• GIVEN EXERCISE: Update these records by changing "scrollbar" to "scroll bar" and leave everything else the same.

• THE INPUT:

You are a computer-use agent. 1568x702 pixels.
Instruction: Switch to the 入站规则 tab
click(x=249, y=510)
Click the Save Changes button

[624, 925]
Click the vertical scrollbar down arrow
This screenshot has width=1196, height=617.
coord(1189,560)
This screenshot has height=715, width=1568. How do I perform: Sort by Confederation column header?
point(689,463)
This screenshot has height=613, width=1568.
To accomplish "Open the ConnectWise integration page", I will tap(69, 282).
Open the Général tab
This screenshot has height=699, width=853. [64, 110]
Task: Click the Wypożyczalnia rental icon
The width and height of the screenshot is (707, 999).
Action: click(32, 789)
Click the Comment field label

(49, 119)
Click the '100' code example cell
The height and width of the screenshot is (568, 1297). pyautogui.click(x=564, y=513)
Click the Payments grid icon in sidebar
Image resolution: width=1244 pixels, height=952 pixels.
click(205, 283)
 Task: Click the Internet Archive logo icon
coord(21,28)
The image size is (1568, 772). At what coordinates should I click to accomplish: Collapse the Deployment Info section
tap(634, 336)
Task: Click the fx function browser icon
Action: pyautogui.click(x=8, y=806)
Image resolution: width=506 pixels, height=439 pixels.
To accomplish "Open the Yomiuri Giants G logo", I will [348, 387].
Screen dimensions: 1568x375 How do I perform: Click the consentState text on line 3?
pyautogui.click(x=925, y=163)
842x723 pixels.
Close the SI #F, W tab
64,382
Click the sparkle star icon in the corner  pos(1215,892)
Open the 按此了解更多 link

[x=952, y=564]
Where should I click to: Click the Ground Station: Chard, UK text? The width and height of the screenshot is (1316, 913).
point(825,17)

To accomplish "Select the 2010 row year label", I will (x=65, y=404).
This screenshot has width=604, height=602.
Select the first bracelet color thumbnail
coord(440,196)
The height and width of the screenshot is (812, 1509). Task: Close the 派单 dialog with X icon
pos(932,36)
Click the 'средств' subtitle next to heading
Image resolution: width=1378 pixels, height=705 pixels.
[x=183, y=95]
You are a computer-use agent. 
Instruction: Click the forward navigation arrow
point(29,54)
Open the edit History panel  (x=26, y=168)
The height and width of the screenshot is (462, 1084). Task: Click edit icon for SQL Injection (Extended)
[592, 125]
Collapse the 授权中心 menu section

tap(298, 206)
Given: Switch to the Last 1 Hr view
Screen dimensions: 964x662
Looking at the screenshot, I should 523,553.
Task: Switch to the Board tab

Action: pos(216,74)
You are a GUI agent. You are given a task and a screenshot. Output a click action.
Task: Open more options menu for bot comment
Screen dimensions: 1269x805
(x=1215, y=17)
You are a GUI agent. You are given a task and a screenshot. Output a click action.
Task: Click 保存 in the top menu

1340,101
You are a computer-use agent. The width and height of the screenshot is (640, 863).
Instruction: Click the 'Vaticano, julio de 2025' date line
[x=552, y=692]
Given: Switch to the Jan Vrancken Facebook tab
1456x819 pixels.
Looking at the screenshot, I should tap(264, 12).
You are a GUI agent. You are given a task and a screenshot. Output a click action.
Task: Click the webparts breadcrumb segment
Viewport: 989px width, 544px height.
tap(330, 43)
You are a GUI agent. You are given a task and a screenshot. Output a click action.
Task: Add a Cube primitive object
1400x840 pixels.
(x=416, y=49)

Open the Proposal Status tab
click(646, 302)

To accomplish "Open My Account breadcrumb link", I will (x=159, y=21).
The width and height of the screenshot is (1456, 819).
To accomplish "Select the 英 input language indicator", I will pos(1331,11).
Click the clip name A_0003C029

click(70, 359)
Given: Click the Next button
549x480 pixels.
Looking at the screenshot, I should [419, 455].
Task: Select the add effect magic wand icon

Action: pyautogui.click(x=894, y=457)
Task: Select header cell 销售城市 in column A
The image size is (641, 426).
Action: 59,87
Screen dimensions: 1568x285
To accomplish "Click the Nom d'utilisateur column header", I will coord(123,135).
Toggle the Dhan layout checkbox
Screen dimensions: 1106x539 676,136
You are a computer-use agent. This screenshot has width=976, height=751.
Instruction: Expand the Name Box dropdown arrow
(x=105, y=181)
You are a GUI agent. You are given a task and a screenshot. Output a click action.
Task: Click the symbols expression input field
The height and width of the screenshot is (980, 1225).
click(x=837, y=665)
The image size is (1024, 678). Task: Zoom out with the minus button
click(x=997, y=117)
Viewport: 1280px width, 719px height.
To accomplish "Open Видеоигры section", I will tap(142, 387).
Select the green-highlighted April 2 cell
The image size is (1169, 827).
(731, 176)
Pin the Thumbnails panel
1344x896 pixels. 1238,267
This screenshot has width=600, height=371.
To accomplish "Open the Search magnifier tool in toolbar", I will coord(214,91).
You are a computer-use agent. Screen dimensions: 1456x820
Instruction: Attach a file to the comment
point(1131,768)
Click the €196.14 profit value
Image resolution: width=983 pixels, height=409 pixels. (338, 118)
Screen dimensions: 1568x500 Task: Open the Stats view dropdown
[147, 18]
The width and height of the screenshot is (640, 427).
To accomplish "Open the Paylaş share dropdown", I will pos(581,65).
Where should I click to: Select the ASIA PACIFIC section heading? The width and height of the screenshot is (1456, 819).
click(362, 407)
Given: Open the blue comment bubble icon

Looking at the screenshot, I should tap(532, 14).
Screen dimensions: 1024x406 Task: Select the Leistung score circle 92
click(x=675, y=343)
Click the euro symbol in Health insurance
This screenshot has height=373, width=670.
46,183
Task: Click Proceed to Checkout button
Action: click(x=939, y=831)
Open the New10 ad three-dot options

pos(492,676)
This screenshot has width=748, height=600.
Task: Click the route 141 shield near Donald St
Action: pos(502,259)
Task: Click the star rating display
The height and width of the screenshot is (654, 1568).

• SOLUTION TO THIS EXERCISE:
You are a computer-use agent. 1568x702 pixels.
Instruction: Switch to the 入站规则 tab
click(x=249, y=510)
Click the Save Changes button

[624, 925]
Click the vertical scroll bar down arrow
This screenshot has width=1196, height=617.
coord(1189,560)
This screenshot has height=715, width=1568. How do I perform: Sort by Confederation column header?
point(689,463)
This screenshot has height=613, width=1568.
To accomplish "Open the ConnectWise integration page", I will tap(69, 282).
Open the Général tab
This screenshot has height=699, width=853. [64, 110]
Task: Click the Wypożyczalnia rental icon
The width and height of the screenshot is (707, 999).
Action: click(32, 789)
Click the Comment field label

(49, 119)
Click the '100' code example cell
The height and width of the screenshot is (568, 1297). pyautogui.click(x=564, y=513)
Click the Payments grid icon in sidebar
Image resolution: width=1244 pixels, height=952 pixels.
click(205, 283)
 Task: Click the Internet Archive logo icon
coord(21,28)
The image size is (1568, 772). At what coordinates should I click to accomplish: Collapse the Deployment Info section
tap(634, 336)
Task: Click the fx function browser icon
Action: pyautogui.click(x=8, y=806)
Image resolution: width=506 pixels, height=439 pixels.
To accomplish "Open the Yomiuri Giants G logo", I will [348, 387].
Screen dimensions: 1568x375 How do I perform: Click the consentState text on line 3?
pyautogui.click(x=925, y=163)
842x723 pixels.
Close the SI #F, W tab
64,382
Click the sparkle star icon in the corner  pos(1215,892)
Open the 按此了解更多 link

[x=952, y=564]
Where should I click to: Click the Ground Station: Chard, UK text? The width and height of the screenshot is (1316, 913).
point(825,17)

To accomplish "Select the 2010 row year label", I will (x=65, y=404).
This screenshot has width=604, height=602.
Select the first bracelet color thumbnail
coord(440,196)
The height and width of the screenshot is (812, 1509). Task: Close the 派单 dialog with X icon
pos(932,36)
Click the 'средств' subtitle next to heading
Image resolution: width=1378 pixels, height=705 pixels.
[x=183, y=95]
You are a computer-use agent. 
Instruction: Click the forward navigation arrow
point(29,54)
Open the edit History panel  (x=26, y=168)
The height and width of the screenshot is (462, 1084). Task: Click edit icon for SQL Injection (Extended)
[592, 125]
Collapse the 授权中心 menu section

tap(298, 206)
Given: Switch to the Last 1 Hr view
Screen dimensions: 964x662
Looking at the screenshot, I should 523,553.
Task: Switch to the Board tab

Action: pos(216,74)
You are a GUI agent. You are given a task and a screenshot. Output a click action.
Task: Open more options menu for bot comment
Screen dimensions: 1269x805
(x=1215, y=17)
You are a GUI agent. You are given a task and a screenshot. Output a click action.
Task: Click 保存 in the top menu

1340,101
You are a computer-use agent. The width and height of the screenshot is (640, 863).
Instruction: Click the 'Vaticano, julio de 2025' date line
[x=552, y=692]
Given: Switch to the Jan Vrancken Facebook tab
1456x819 pixels.
Looking at the screenshot, I should tap(264, 12).
You are a GUI agent. You are given a task and a screenshot. Output a click action.
Task: Click the webparts breadcrumb segment
Viewport: 989px width, 544px height.
tap(330, 43)
You are a GUI agent. You are given a task and a screenshot. Output a click action.
Task: Add a Cube primitive object
1400x840 pixels.
(x=416, y=49)

Open the Proposal Status tab
click(646, 302)

To accomplish "Open My Account breadcrumb link", I will (x=159, y=21).
The width and height of the screenshot is (1456, 819).
To accomplish "Select the 英 input language indicator", I will pos(1331,11).
Click the clip name A_0003C029

click(70, 359)
Given: Click the Next button
549x480 pixels.
Looking at the screenshot, I should [419, 455].
Task: Select the add effect magic wand icon

Action: pyautogui.click(x=894, y=457)
Task: Select header cell 销售城市 in column A
The image size is (641, 426).
Action: 59,87
Screen dimensions: 1568x285
To accomplish "Click the Nom d'utilisateur column header", I will coord(123,135).
Toggle the Dhan layout checkbox
Screen dimensions: 1106x539 676,136
You are a computer-use agent. This screenshot has width=976, height=751.
Instruction: Expand the Name Box dropdown arrow
(x=105, y=181)
You are a GUI agent. You are given a task and a screenshot. Output a click action.
Task: Click the symbols expression input field
The height and width of the screenshot is (980, 1225).
click(x=837, y=665)
The image size is (1024, 678). Task: Zoom out with the minus button
click(x=997, y=117)
Viewport: 1280px width, 719px height.
To accomplish "Open Видеоигры section", I will tap(142, 387).
Select the green-highlighted April 2 cell
The image size is (1169, 827).
(731, 176)
Pin the Thumbnails panel
1344x896 pixels. 1238,267
This screenshot has width=600, height=371.
To accomplish "Open the Search magnifier tool in toolbar", I will coord(214,91).
You are a computer-use agent. Screen dimensions: 1456x820
Instruction: Attach a file to the comment
point(1131,768)
Click the €196.14 profit value
Image resolution: width=983 pixels, height=409 pixels. (338, 118)
Screen dimensions: 1568x500 Task: Open the Stats view dropdown
[147, 18]
The width and height of the screenshot is (640, 427).
To accomplish "Open the Paylaş share dropdown", I will pos(581,65).
Where should I click to: Select the ASIA PACIFIC section heading? The width and height of the screenshot is (1456, 819).
click(362, 407)
Given: Open the blue comment bubble icon

Looking at the screenshot, I should tap(532, 14).
Screen dimensions: 1024x406 Task: Select the Leistung score circle 92
click(x=675, y=343)
Click the euro symbol in Health insurance
This screenshot has height=373, width=670.
46,183
Task: Click Proceed to Checkout button
Action: click(x=939, y=831)
Open the New10 ad three-dot options

pos(492,676)
This screenshot has width=748, height=600.
Task: Click the route 141 shield near Donald St
Action: pos(502,259)
Task: Click the star rating display
The height and width of the screenshot is (654, 1568).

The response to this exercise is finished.